2017/01/07

ミルボー『小間使の日記』

オクターヴ・ミルボー Octave Mirbeau, 1848-1917 は、「世紀末」とか「ベル・エポック」と呼ばれる時代に活躍したフランスの作家。その作品の一つ『小間使の日記』は、メイドのセレスティーヌが日記を書くという体裁で、彼女が仕える上流階級を中心に、あらゆる人間たちの偽善・低俗・酷薄・醜悪な部分が余すことなく描かれている。

主人公のセレスティーヌ自身、彼女の仕える家の者にたやすく身体を許してしまう「淫らな」面があるが(召使いという弱い立場にいるがゆえの事情が多分にある)、社会の底辺にあっても決して挫けず、真面目にひたむきに暮らしている。

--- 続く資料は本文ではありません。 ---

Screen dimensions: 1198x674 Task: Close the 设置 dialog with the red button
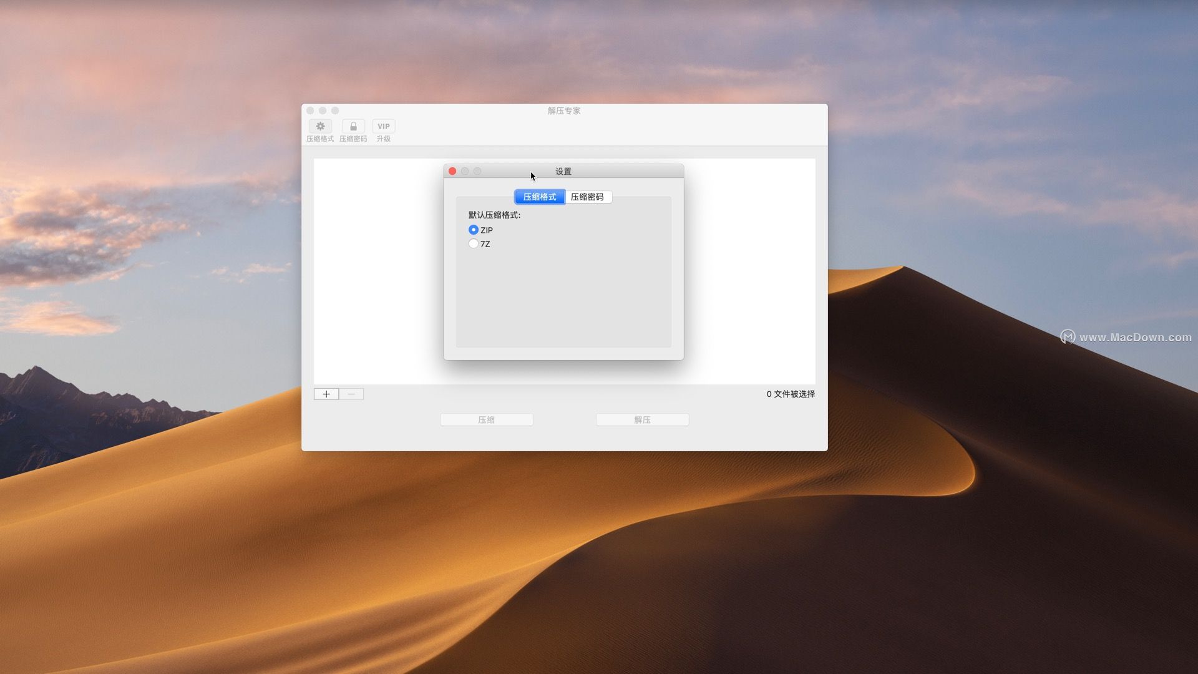coord(452,171)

そういった「いじらしさの演出」も、上位者・支配者、とくに男性視線の欲望を表す構図であるといえばそれまでかもしれない。とはいえ、ただ魅惑的で官能的な様子だけでなく、人々の醜い部分を目の当たりにし、ときには裏切られながら、それでも他者への親しみや慈しみを忘れないヒロインの姿に、読者は惹きつけられ共感するのではないかと思う。

本作は何度も映画化されている。
  • 1916年:ミハイル・マルトフ監督。革命前のロシアで初映画化。
  • 1946年:ジャン・ルノワール監督、ポーレット・ゴダード主演。アメリカ映画。
  • 1964年:ルイス・ブニュエル監督、ジャンヌ・モロー主演。フランス/イタリア映画。
  • 2015年:ブノワ・ジャコ監督、レア・セドゥー主演。フランス/ベルギー映画。邦題は『あるメイドの密かな欲望』。